Verlaine was no hitmaker, but he had his ardent supporters, especially in the cooler corners of the music press. Creem magazine termed Dreamtime a “roiling fireball of rockismo delight.” In the manner of the best rock writing, that description makes little sense and yet is perfectly correct. The album undulates with offhand ambition and sonic stylings that are enveloping enough to distract from the grasping, practically abstract lyrics. There’s the nicely jittery “Fragile,” for example (“I saw you coming in the headlights/ Rubbing your arms and shaking your head/ You say, “Oh, I just don’t know, it’s not so safe/ And it gets so tiresome playing dead”). Arguably, Verlaine is at his very best when he most emphatically embraces that model, as on “The Blue Robe.” The guitar parts are questing and serpentine, and the lyrics consist only of the term “Hi-Fi” repeated, making it feel like an instrumental with an especially odd rhythm component on the second half.

Without ever approaching the sort of heights Verlaine reached with Television (an admittedly unreasonable expectation, Dreamtime is filled with solid songs. On “There’s a Reason,” Verlaine’s trademark hiccuping vocals clack against guitar parts that move with riveting tension, setting the track always on the verge of exploding into cacophonous noise. There’s also pleasure to be found in the gentle glam rock preening of “Mr. Blur” and the trilling guitar solo at the midpoint of “Down on the Farm.” Dreamtime is a solid record. Others who moved on from seismically important (or at least impressive) bands delivered far worse when they lane shifted through solo careers.


lindsey law

974. Lindsey Buckingham, Law and Order (1981)

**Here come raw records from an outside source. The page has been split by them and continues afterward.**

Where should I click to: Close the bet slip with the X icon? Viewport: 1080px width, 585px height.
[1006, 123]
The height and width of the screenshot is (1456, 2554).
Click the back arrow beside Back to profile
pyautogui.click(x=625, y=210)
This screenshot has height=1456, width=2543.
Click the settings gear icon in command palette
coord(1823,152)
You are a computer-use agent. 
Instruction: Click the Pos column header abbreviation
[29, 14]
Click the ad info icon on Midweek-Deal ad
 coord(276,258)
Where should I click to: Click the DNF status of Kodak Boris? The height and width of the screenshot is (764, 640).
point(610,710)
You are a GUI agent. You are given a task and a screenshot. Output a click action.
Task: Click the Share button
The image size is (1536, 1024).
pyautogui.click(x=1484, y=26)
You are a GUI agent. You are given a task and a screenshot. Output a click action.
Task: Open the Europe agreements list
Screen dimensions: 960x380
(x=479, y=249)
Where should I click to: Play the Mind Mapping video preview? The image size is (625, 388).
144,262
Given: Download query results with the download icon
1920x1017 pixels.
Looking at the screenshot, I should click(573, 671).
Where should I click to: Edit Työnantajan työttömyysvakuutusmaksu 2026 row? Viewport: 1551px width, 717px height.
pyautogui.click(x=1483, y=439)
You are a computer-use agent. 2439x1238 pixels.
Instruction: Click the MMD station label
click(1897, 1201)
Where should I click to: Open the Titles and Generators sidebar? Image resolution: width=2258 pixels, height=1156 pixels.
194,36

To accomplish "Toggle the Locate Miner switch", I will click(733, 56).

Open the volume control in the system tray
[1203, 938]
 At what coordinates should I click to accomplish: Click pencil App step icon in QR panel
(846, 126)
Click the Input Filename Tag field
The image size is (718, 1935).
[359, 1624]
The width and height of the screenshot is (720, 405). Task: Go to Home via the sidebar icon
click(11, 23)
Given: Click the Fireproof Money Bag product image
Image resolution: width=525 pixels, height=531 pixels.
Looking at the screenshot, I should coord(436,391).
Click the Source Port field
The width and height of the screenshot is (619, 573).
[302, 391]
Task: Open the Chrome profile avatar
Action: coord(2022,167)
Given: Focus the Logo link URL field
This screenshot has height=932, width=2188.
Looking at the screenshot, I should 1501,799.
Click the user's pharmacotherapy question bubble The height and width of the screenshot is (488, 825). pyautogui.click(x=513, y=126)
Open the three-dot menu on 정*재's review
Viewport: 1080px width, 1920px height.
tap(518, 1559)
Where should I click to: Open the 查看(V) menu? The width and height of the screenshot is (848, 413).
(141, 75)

Any reasonable evaluation of the music Lindsey Buckingham created in the long wake of Fleetwood Mac’s Rumours suggest that the much-lauded musician had some animosity toward the cultural monster he helped create. At the very least, he took authority that comes with riches and fame to experiment wildly, expectations be damned. That reading is backed up by Tusk, Fleetwood Mac’s follow-up, which was met with mounting confusion from fans who really wanted Rumours II. Tusk is a better album than its predecessor, but it was doomed to be perceived as a failure, given the flat unlikelihood it too would spend over 30 weeks atop the Billboard charts and sell over 13 millions copies worldwide in its first three years of existence.

If Tusk shows Fleetwood Mac could benefit immensely from the fevered aspiration that swelled in Buckingham (the vein of experimentalism is largely attributed to him, at least as a catalyst), then Law and Order, Buckingham’s first true solo album reveals that ambitious can run up agains the boundaries of creative talent. Much of the album is odd for the sake of being odd, bounding into crazy sound landscapes with no apparent exit plan, leaving Buckingham spinning in figurative circles, sadly lost.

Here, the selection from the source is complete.